• WHAT TO WORK ON
Render every line of the entries below as a Markdown table with the columns "n" and "Line", placing the row number in "n" and the line itself in "Line", and omit blank lines.

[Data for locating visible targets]
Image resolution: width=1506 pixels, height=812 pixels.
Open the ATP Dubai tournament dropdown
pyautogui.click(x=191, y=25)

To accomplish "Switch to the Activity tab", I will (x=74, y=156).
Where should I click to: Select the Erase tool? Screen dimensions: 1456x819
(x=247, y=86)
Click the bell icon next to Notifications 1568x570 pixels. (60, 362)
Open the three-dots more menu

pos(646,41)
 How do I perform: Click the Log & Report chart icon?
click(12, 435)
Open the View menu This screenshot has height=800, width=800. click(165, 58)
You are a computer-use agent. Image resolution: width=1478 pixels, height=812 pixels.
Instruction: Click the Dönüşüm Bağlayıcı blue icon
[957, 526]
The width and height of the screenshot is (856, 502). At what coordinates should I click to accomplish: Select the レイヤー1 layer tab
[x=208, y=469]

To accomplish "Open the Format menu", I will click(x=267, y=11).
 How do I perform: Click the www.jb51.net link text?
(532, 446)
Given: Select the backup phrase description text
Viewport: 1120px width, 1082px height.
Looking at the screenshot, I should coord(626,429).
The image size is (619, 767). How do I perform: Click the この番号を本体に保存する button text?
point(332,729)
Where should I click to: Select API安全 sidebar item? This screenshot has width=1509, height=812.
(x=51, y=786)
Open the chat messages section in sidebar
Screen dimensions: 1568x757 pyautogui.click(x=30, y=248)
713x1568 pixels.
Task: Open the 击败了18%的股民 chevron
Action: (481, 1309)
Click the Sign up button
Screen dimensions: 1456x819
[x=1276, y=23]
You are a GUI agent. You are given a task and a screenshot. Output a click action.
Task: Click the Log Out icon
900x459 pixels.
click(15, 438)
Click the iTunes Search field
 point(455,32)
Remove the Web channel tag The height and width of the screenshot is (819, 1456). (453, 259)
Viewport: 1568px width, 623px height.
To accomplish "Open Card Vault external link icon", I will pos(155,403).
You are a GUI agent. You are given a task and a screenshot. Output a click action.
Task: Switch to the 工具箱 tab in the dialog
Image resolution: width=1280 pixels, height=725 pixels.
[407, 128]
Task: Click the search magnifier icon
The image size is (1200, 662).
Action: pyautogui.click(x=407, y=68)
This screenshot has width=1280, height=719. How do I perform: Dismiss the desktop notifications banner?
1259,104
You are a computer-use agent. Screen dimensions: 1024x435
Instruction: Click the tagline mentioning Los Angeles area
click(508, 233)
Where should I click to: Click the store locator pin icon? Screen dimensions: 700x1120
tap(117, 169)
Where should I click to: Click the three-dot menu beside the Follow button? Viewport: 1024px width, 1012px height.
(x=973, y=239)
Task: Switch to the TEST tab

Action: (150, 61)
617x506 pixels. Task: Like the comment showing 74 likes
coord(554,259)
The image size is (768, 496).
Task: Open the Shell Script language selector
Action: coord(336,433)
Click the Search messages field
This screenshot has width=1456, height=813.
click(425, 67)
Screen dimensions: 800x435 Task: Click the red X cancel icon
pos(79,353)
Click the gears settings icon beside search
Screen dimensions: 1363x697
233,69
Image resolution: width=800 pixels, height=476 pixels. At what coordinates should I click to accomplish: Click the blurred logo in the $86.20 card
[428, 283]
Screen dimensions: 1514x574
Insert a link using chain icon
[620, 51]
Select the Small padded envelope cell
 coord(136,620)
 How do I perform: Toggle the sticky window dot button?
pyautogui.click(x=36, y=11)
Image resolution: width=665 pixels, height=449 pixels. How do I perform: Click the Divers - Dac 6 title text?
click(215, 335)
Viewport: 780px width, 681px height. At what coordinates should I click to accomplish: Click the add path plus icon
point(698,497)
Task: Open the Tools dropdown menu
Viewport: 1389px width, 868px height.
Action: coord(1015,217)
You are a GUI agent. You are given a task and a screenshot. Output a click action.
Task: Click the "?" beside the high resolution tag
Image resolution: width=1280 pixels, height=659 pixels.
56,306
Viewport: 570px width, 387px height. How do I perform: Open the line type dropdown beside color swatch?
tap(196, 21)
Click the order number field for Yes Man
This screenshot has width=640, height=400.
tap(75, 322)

• OUTPUT FOR THIS EXERCISE
| n | Line |
|---|---|
| 1 | Image resolution: width=1506 pixels, height=812 pixels. |
| 2 | Open the ATP Dubai tournament dropdown |
| 3 | pyautogui.click(x=191, y=25) |
| 4 | To accomplish "Switch to the Activity tab", I will (x=74, y=156). |
| 5 | Where should I click to: Select the Erase tool? Screen dimensions: 1456x819 |
| 6 | (x=247, y=86) |
| 7 | Click the bell icon next to Notifications 1568x570 pixels. (60, 362) |
| 8 | Open the three-dots more menu |
| 9 | pos(646,41) |
| 10 |  How do I perform: Click the Log & Report chart icon? |
| 11 | click(12, 435) |
| 12 | Open the View menu This screenshot has height=800, width=800. click(165, 58) |
| 13 | You are a computer-use agent. Image resolution: width=1478 pixels, height=812 pixels. |
| 14 | Instruction: Click the Dönüşüm Bağlayıcı blue icon |
| 15 | [957, 526] |
| 16 | The width and height of the screenshot is (856, 502). At what coordinates should I click to accomplish: Select the レイヤー1 layer tab |
| 17 | [x=208, y=469] |
| 18 | To accomplish "Open the Format menu", I will click(x=267, y=11). |
| 19 |  How do I perform: Click the www.jb51.net link text? |
| 20 | (532, 446) |
| 21 | Given: Select the backup phrase description text |
| 22 | Viewport: 1120px width, 1082px height. |
| 23 | Looking at the screenshot, I should coord(626,429). |
| 24 | The image size is (619, 767). How do I perform: Click the この番号を本体に保存する button text? |
| 25 | point(332,729) |
| 26 | Where should I click to: Select API安全 sidebar item? This screenshot has width=1509, height=812. |
| 27 | (x=51, y=786) |
| 28 | Open the chat messages section in sidebar |
| 29 | Screen dimensions: 1568x757 pyautogui.click(x=30, y=248) |
| 30 | 713x1568 pixels. |
| 31 | Task: Open the 击败了18%的股民 chevron |
| 32 | Action: (481, 1309) |
| 33 | Click the Sign up button |
| 34 | Screen dimensions: 1456x819 |
| 35 | [x=1276, y=23] |
| 36 | You are a GUI agent. You are given a task and a screenshot. Output a click action. |
| 37 | Task: Click the Log Out icon |
| 38 | 900x459 pixels. |
| 39 | click(15, 438) |
| 40 | Click the iTunes Search field |
| 41 |  point(455,32) |
| 42 | Remove the Web channel tag The height and width of the screenshot is (819, 1456). (453, 259) |
| 43 | Viewport: 1568px width, 623px height. |
| 44 | To accomplish "Open Card Vault external link icon", I will pos(155,403). |
| 45 | You are a GUI agent. You are given a task and a screenshot. Output a click action. |
| 46 | Task: Switch to the 工具箱 tab in the dialog |
| 47 | Image resolution: width=1280 pixels, height=725 pixels. |
| 48 | [407, 128] |
| 49 | Task: Click the search magnifier icon |
| 50 | The image size is (1200, 662). |
| 51 | Action: pyautogui.click(x=407, y=68) |
| 52 | This screenshot has width=1280, height=719. How do I perform: Dismiss the desktop notifications banner? |
| 53 | 1259,104 |
| 54 | You are a computer-use agent. Screen dimensions: 1024x435 |
| 55 | Instruction: Click the tagline mentioning Los Angeles area |
| 56 | click(508, 233) |
| 57 | Where should I click to: Click the store locator pin icon? Screen dimensions: 700x1120 |
| 58 | tap(117, 169) |
| 59 | Where should I click to: Click the three-dot menu beside the Follow button? Viewport: 1024px width, 1012px height. |
| 60 | (x=973, y=239) |
| 61 | Task: Switch to the TEST tab |
| 62 | Action: (150, 61) |
| 63 | 617x506 pixels. Task: Like the comment showing 74 likes |
| 64 | coord(554,259) |
| 65 | The image size is (768, 496). |
| 66 | Task: Open the Shell Script language selector |
| 67 | Action: coord(336,433) |
| 68 | Click the Search messages field |
| 69 | This screenshot has width=1456, height=813. |
| 70 | click(425, 67) |
| 71 | Screen dimensions: 800x435 Task: Click the red X cancel icon |
| 72 | pos(79,353) |
| 73 | Click the gears settings icon beside search |
| 74 | Screen dimensions: 1363x697 |
| 75 | 233,69 |
| 76 | Image resolution: width=800 pixels, height=476 pixels. At what coordinates should I click to accomplish: Click the blurred logo in the $86.20 card |
| 77 | [428, 283] |
| 78 | Screen dimensions: 1514x574 |
| 79 | Insert a link using chain icon |
| 80 | [620, 51] |
| 81 | Select the Small padded envelope cell |
| 82 |  coord(136,620) |
| 83 |  How do I perform: Toggle the sticky window dot button? |
| 84 | pyautogui.click(x=36, y=11) |
| 85 | Image resolution: width=665 pixels, height=449 pixels. How do I perform: Click the Divers - Dac 6 title text? |
| 86 | click(215, 335) |
| 87 | Viewport: 780px width, 681px height. At what coordinates should I click to accomplish: Click the add path plus icon |
| 88 | point(698,497) |
| 89 | Task: Open the Tools dropdown menu |
| 90 | Viewport: 1389px width, 868px height. |
| 91 | Action: coord(1015,217) |
| 92 | You are a GUI agent. You are given a task and a screenshot. Output a click action. |
| 93 | Task: Click the "?" beside the high resolution tag |
| 94 | Image resolution: width=1280 pixels, height=659 pixels. |
| 95 | 56,306 |
| 96 | Viewport: 570px width, 387px height. How do I perform: Open the line type dropdown beside color swatch? |
| 97 | tap(196, 21) |
| 98 | Click the order number field for Yes Man |
| 99 | This screenshot has width=640, height=400. |
| 100 | tap(75, 322) |